4.4 Digital investigation summary
Digital investigation has become a popular term for modern investigations where digital data is a key component. The approach is very close to original ideas around digital forensics and the stages from digital forensics are equally applicable to some of the extra elements such as communication data. The stages also correspond closely to those in standard eDiscovery work although the emphasis is subtly different. Whilst both start with large volumes of data, eDiscovery seeks to reduce the volume to a manageable amount by using multiple individuals to screen the material and separate the potentially relevant from the irrelevant. This can occur over multiple stages of review and analysis. With a digital investigation, the aim is to find material that will assist the investigation and this is largely conducted by experts who can understand not only the content of the digital files but also the more obscure contextual information.
14 eDiscovery in digital forensic investigations
5 Assessment of eDiscovery options
5.1 Types of eDiscovery tool
Given the need for techniques to cope with large quantities of data within digital investigations, the eDiscovery approach seems a sensible one to explore. The marketplace for eDiscovery tools is competitive with a wide range of offerings at different scales. Some will support the whole eDiscovery process whilst others focus on specific functions or parts of the customer base. The bulk of the tools are designed around the ‘corporate’ or civil lawsuit situation but there are some which are attempting to bridge the gap to the ‘forensic’ or criminal investigation world.

• RECORDED INFORMATION
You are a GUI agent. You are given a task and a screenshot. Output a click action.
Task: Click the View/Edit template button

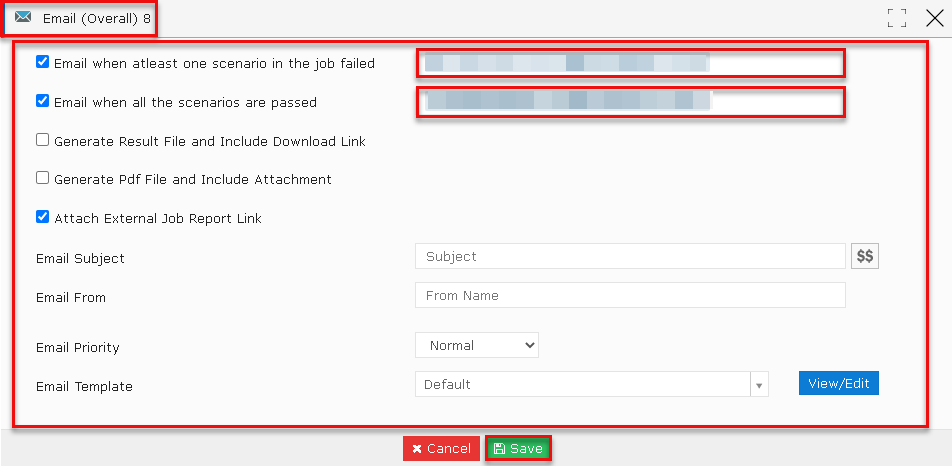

• DESCRIPTION OF THE TASK
Extend the excerpt on eDiscovery tools past its final sentence, picking up after "the 'forensic' or criminal investigation world." The listing is separate material and has no connection to the excerpt on eDiscovery.

• THE REPLY
Some of the functionality is common across the tools although the depth to which it is implemented varies. A key element is the ability to distribute work to different reviewers whilst retaining oversight of their progress. Distributing the review of files may not be current practice for some investigations but can be very useful for large cases. The tools can usefully put the material into a common reviewing format so the reviewer is not required to launch files in a variety of different programs with varying interfaces. This can also help with investigations of devices which are not familiar to the reviewer as they do not need to work with unfamiliar software and operating systems. This is normally achieved via a web browser interface which opens up the options for the review to take place remotely.
Another common element is the ability for the tool to search and sort the information and feed back results to the user. At its simplest, this could be using a single keyword to filter a set of documents. A more sophisticated tool might offer the ability to highlight a group of documents concerning the same topic and the most advanced options can work with a reviewer to predict which items may be relevant to an enquiry based on the reviewers grading of other items.
The tools also have some standard visualisation features which are normally focused on understanding the flow of emails or showing when items were created.
5.1.1 Forensic model key points
One of the major benefits of the eDiscovery tools which are forensically aware is the ease with which they can be integrated into existing investigative workflows as they work with the same concepts and artefacts that standard forensic tools use, for example, forensic image formats and deleted files. Compatibility with forensic images is particularly helpful given that these are produced as a standard part of the forensic workflow. A forensic eDiscovery tool would be able to read the image file and index the contents (possibly even carving for additional file fragments) without significant user input. Lacking this ability, an intermediate step (e.g. using other software to mount the images or manually extracting the files) would be necessary before the eDiscovery tool could start indexing the information.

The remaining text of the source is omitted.